Continue the column remembering motorcycle racer Blair Harley, starting right after its last sentence.

# DOCUMENT TEXT

• • • •

Not forgotten – Blair Harley | Columns | Gassit Garage
There actually wasn’t a lot this bloke couldn’t do
Friends reckoned Blair Harley could turn his hand to anything; he would study it and then do it, even yacht building. He competed in scrambles/motocross including a season in Europe, raced dirt track, sold and later imported bikes, co-owned a bike shop, developed a thriving accessories business and restored bikes.
“I was born in Lismore in 1935 and grew up in Macksville and Nambucca Heads, moving to the city at age 19,” he said. “As a kid, I would run down rough tracks in the tropical scrub to reach the beach or tennis courts, picking a line and where to place your feet. As a racer, I liked riding on natural terrain, where choice of line was a challenge.
“My first bike was a new 1951 Triumph Tiger 100 with the alloy engine and Mk II sprung hub from Doug Fugger’s Riverina Motorcycles in Albury, and I thought I was just it!”
“In Sydney, I was a salesman at Tom Byrne, AP North and for Barry Ryan. Later on I imported Maicos, had a bike shop in Gladesville with Jim Scaysbrook and went into the accessories business, importing and then manufacturing Uni Filters.
“I was only five foot seven and a slight build, so I modelled myself as a racer on Roy East, who was of similar build. Two or three nights a week I’d train at Grace Bros gym.”
Blair reckoned he suffered from pre-race nerves and at one venue in the south of France he rode the circuit as soon as he arrived, so he wouldn’t have sleepless night thinking about it.
“Late in 1957, Willoughby club mate Gerry Vial and I sailed to England. I bought an AJS 500 with a short-stroke alloy engine and later on collected a Maico 250 from the factory in Pfaeffingen. When I was at Tom Byrne, the company imported Maico and we received copies of the magazine Das Motorrad. Maicos were always winning the 250 support races, so I figured they must be pretty good and obtained a good price by writing to the factory.
“We had about eight rides in France, one in Belgium and two in Germany, and some events in England. Rather than full international meetings, we only tried to do extra-national events, where the organisers could contract four or six international licence holders to the boost meeting. I was making £5 a week when I left Australia and we never started for less than 3500 French francs, which was £35. My best day was at Clermont-Ferrand, on a circuit that was more grass track than MX, winning the first round, taking second overall and collecting FF13,000 (£130) in starting and prize money.

• • • •

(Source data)
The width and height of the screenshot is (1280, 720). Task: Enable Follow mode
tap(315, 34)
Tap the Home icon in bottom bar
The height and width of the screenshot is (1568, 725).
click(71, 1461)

• • • •

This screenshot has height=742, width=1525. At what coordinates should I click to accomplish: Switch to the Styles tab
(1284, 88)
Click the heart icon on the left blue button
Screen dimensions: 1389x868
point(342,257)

• • • •

# ANSWER FOR THIS EXERCISE
“On the way home in Fremantle I sold the Maico to Alan Nichol and he won the Australian title on it two months later.”
The season in Europe had sharpened Blair’s riding and maintained his form by riding from his home in Forestville to work six days a week, in all weathers, and he concentrated on dirt-track.
But in 1959 he nearly died when he fell and a rider’s footpeg struck the side of his helmet. “Watching Roy East, I had learned to ride dirt with road-racing lines, sliding into corners on the front brake, not flapping with the back wheel. I was leading the teams when (Australian champion) John Rumford and I touched. I went into a tank slapper and next thing I am sliding face first on my elbows. The last guy’s foot peg hit my helmet, which was only papier-mache and punched a hole in my skull. I was taken to Wallsend hospital, where they drilled holes in my head. I was thinking of settling down by then, so that was my first retirement.”
Harley returned to racing with a Greeves Hawkster and later had a Cotton and a blue-framed BSA 350.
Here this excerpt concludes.